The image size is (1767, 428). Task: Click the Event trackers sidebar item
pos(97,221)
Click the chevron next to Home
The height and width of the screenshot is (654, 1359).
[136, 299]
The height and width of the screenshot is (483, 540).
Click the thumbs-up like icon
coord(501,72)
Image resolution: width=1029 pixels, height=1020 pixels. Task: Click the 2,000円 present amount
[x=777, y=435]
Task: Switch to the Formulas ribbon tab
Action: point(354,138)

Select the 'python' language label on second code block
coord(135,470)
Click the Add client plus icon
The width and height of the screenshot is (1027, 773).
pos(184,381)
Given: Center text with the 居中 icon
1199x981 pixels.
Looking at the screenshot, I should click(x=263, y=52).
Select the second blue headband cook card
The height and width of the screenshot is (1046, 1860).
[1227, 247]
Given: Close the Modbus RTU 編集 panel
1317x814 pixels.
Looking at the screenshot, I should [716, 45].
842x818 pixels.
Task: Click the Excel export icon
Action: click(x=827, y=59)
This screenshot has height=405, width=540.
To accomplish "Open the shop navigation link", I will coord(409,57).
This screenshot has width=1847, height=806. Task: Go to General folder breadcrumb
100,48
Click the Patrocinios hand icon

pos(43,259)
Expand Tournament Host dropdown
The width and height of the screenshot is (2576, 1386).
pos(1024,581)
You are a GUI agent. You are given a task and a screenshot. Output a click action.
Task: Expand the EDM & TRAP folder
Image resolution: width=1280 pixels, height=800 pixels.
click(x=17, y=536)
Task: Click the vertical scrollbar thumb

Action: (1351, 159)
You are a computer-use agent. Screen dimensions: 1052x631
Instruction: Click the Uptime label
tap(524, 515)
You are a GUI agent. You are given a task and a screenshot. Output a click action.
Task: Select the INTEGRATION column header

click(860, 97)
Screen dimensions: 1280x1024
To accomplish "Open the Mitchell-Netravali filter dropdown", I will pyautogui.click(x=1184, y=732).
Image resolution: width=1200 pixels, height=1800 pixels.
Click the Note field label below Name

- - - -

Task item
Return every line of the material word for word.

Output below
The image size is (1767, 428). Task: Click the Event trackers sidebar item
pos(97,221)
Click the chevron next to Home
The height and width of the screenshot is (654, 1359).
[136, 299]
The height and width of the screenshot is (483, 540).
Click the thumbs-up like icon
coord(501,72)
Image resolution: width=1029 pixels, height=1020 pixels. Task: Click the 2,000円 present amount
[x=777, y=435]
Task: Switch to the Formulas ribbon tab
Action: point(354,138)

Select the 'python' language label on second code block
coord(135,470)
Click the Add client plus icon
The width and height of the screenshot is (1027, 773).
pos(184,381)
Given: Center text with the 居中 icon
1199x981 pixels.
Looking at the screenshot, I should click(x=263, y=52).
Select the second blue headband cook card
The height and width of the screenshot is (1046, 1860).
[1227, 247]
Given: Close the Modbus RTU 編集 panel
1317x814 pixels.
Looking at the screenshot, I should [716, 45].
842x818 pixels.
Task: Click the Excel export icon
Action: click(x=827, y=59)
This screenshot has height=405, width=540.
To accomplish "Open the shop navigation link", I will coord(409,57).
This screenshot has width=1847, height=806. Task: Go to General folder breadcrumb
100,48
Click the Patrocinios hand icon

pos(43,259)
Expand Tournament Host dropdown
The width and height of the screenshot is (2576, 1386).
pos(1024,581)
You are a GUI agent. You are given a task and a screenshot. Output a click action.
Task: Expand the EDM & TRAP folder
Image resolution: width=1280 pixels, height=800 pixels.
click(x=17, y=536)
Task: Click the vertical scrollbar thumb

Action: (1351, 159)
You are a computer-use agent. Screen dimensions: 1052x631
Instruction: Click the Uptime label
tap(524, 515)
You are a GUI agent. You are given a task and a screenshot. Output a click action.
Task: Select the INTEGRATION column header

click(860, 97)
Screen dimensions: 1280x1024
To accomplish "Open the Mitchell-Netravali filter dropdown", I will pyautogui.click(x=1184, y=732).
Image resolution: width=1200 pixels, height=1800 pixels.
Click the Note field label below Name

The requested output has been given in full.